**TEXT PROVIDED**
──────────────────────────────

To mitigate the impact of rate volatility on the total tender cash spend, the Company executed reverse Treasury locks that were unwound concurrent with the tender at a loss of $17 million.
Spin-off-related debt transactions
In February 2022, Embecta, as a wholly-owned subsidiary of the Company, issued $500 million of 5.000% senior secured notes due February 15, 2030, in advance of the Company’s spin-off of Embecta, which is further discussed in Note 2.
On March 31, 2022, Embecta entered into an indenture dated April 1, 2022 to issue $200 million of 6.750% senior secured notes due February 15, 2030. These notes were issued to the Company as part of the consideration for assets transferred to Embecta in connection with the spin-off. After the spin-off was effective on April 1, 2022, the Company exchanged these notes for $199 million of the aggregate principal amount outstanding on the Company’s Floating Rate Notes due June 6, 2022, which were purchased through a tender offer. The carrying value of the long-term notes tendered was $199 million, and the Company recognized a loss on this debt extinguishment of $2 million, which was recorded in the third quarter of fiscal year 2022 within Other expense, net, on the Company’s consolidated statements of income.
Also in connection with the spin-off, on March 31, 2022, Embecta issued a senior secured term loan facility with an aggregate principal amount of $950 million and a senior secured revolving credit facility providing borrowings of up to $500 million that was undrawn at March 31, 2022 and at the spin-off date.

──────────────────────────────

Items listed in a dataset
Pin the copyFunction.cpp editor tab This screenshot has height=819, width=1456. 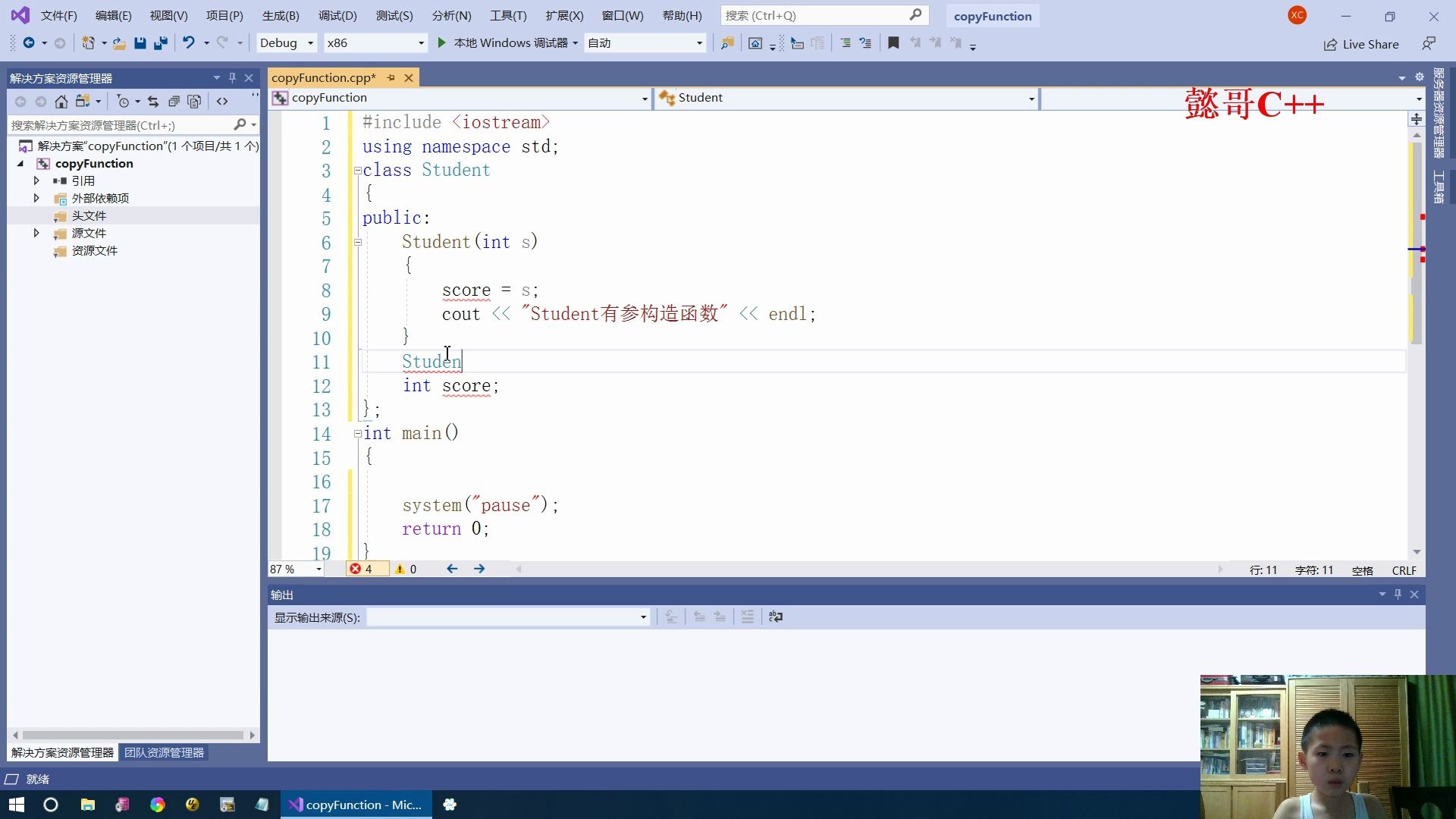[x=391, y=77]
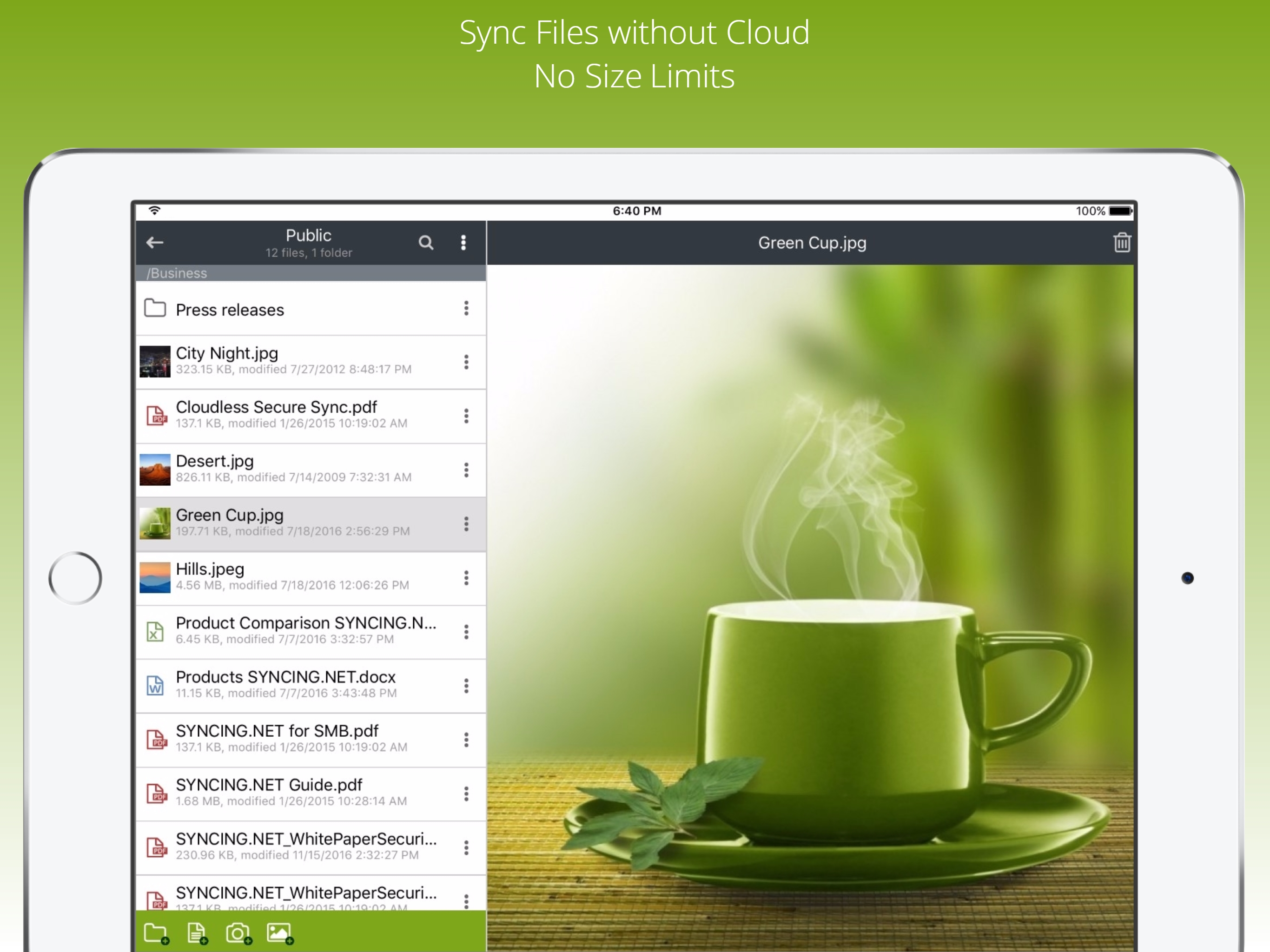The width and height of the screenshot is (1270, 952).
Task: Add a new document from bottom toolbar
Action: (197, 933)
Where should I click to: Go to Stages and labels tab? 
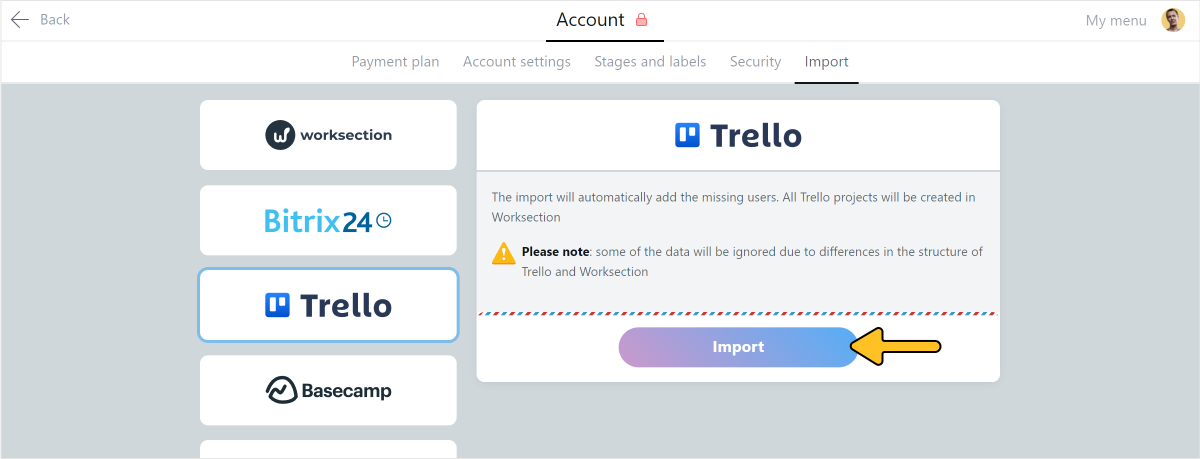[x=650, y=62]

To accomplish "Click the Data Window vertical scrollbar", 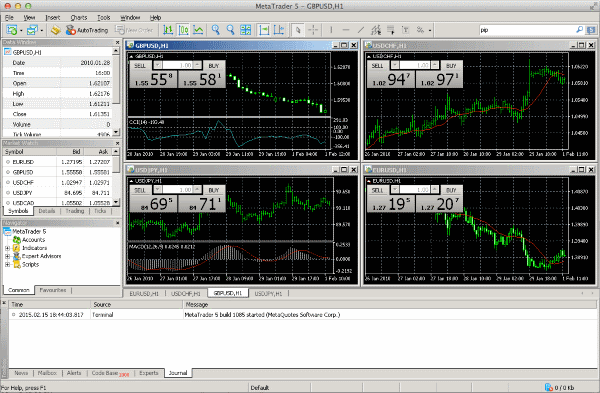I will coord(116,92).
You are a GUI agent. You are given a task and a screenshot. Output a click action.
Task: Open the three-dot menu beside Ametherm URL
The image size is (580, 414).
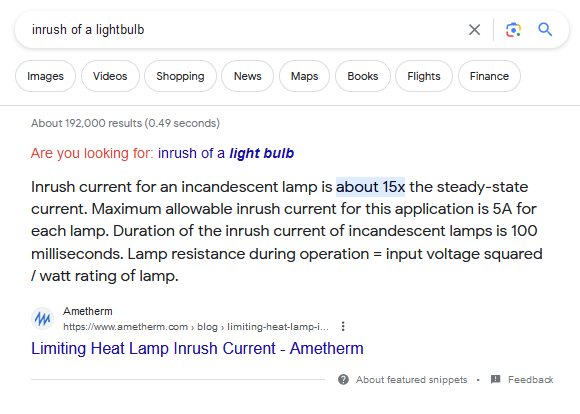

──────────────────────────────

**PARTS OF THE EXERCISE**
**A.** In the text on debt transactions, why did the Company execute reverse Treasury locks?
**B.** Can you rewrite the listing lines from the one holding "You are a GUI" through the end of the listing, inclusive, swapping "screenshot" for "screen capture" and keeping all else the same? Omit the pictures.

**ANSWERS BY TASK**
**A.** The Company executed the reverse Treasury locks to mitigate the impact of rate volatility on the total tender cash spend. They were unwound concurrent with the tender at a loss of $17 million.

**B.**
You are a GUI agent. You are given a task and a screen capture. Output a click action.
Task: Open the three-dot menu beside Ametherm URL
The image size is (580, 414).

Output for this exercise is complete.